# [Instructions for the task]
In the patent summary on buffered switch scheduling, what rule is used to select buffers?

# [Given text]
• • • • • • •
Method for scheduling transmissions in a buffered switch

• Main Authors: Sui, Kai-Yeung S, Kam, Anthony C
• Format: Patent
• Language: English
• Published: 19.03.2002

Switches and routers have traditionally employed output-queuing. When packets or cells arrive at an input port, they are immediately transferred by a high-speed switching fabric to the correct output port and stored in output queues. Various queue management policies which have been considered, such as virtual clock algorithms, deficit round robin, weighted fair queuing or generalized processor sharing, and many variations, have attempted to control precisely the time of departure of packets belonging to different virtual circuits (VCs) or flows or sessions, thus providing various quality-of-service (QoS) features such as delay, bandwidth and fairness guarantees. A method for scheduling transmission of cells through a data switch having a plurality of inputs and outputs provides a plurality of buffers at each input. Each buffer corresponds to an output, or to a virtual circuit. A weight is assigned to each buffer; and buffers are selected according to a maximal weighted matching. Finally, cells are transmitted from the selected buffers to the corresponding outputs. Weights are based on number of credits associated with each buffer. Optionally, the weight is zero if the associated buffer is empty. A credit bucket size may be assigned to each buffer to limit the number of credits when the buffer is empty. Alternatively, weights are set to either buffer length, or to the number of credits, whichever is less. Or, weights may be set to validated waiting times associated with the oldest cells. Each input/output pair is assigned the maximum weight of any associated virtual connection. Fairness is provided in leftover bandwidth by determining a second matching between remaining inputs and outputs. Buffers are selected according to the second matching. In addition, a linked list structure is provided. Each list is associated with a weight, and holds references to buffers which have that weight, and has links to next and previous lists associated respectively with weights one greater and one less than the subject list's associated weight. Each reference is placed in a list associated with the respective weight. Upon changing a buffer's weight, its reference is moved to the list corresponding to the new weight. Previously unselected buffers are selected from the lists in order descending weights.
• • • • • • •
# [Excerpted records]
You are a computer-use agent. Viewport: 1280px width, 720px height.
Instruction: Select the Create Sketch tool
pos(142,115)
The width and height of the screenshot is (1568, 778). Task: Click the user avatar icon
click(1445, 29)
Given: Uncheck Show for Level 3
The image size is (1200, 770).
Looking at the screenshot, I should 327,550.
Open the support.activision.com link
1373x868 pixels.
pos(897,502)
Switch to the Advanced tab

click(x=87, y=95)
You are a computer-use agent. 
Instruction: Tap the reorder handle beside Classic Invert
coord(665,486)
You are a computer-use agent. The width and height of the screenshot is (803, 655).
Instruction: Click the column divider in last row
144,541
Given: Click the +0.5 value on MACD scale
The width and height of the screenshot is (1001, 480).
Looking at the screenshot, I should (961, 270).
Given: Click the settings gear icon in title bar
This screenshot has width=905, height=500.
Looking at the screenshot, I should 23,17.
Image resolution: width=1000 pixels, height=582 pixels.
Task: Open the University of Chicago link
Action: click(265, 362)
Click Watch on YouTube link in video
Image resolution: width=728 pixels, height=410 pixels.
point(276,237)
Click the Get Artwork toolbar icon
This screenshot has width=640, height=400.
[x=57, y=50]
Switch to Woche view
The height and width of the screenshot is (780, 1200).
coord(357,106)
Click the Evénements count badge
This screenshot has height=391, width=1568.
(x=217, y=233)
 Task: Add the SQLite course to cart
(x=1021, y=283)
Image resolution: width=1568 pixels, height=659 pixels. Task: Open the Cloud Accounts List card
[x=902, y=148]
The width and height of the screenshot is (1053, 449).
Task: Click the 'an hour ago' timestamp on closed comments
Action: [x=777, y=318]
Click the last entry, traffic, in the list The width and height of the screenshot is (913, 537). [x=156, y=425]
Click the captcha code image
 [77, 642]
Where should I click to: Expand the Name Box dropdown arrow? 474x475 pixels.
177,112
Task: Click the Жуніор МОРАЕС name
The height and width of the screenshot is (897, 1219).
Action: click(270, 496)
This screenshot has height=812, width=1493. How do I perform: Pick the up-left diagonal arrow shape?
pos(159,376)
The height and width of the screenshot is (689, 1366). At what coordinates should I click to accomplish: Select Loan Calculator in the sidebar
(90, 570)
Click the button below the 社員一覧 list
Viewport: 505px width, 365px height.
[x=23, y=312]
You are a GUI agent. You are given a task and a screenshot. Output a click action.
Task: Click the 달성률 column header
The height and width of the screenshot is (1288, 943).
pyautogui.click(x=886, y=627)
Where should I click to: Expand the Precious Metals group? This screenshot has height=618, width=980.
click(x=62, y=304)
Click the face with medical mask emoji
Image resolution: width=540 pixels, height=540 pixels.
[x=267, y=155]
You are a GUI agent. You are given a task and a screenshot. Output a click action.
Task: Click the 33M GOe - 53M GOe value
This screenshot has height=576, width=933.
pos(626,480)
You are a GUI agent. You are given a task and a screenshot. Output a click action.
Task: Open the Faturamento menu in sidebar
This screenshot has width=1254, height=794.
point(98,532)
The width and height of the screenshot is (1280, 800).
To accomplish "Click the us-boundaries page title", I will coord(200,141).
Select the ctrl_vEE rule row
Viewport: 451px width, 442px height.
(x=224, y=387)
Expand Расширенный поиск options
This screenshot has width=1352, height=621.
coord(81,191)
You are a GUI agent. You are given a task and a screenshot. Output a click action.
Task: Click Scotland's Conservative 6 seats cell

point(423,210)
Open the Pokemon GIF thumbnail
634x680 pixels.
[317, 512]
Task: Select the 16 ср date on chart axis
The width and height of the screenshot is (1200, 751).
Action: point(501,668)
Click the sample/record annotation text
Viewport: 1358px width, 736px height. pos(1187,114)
• • • • • • •
# [Solution to this exercise]
Buffers are selected according to a maximal weighted matching.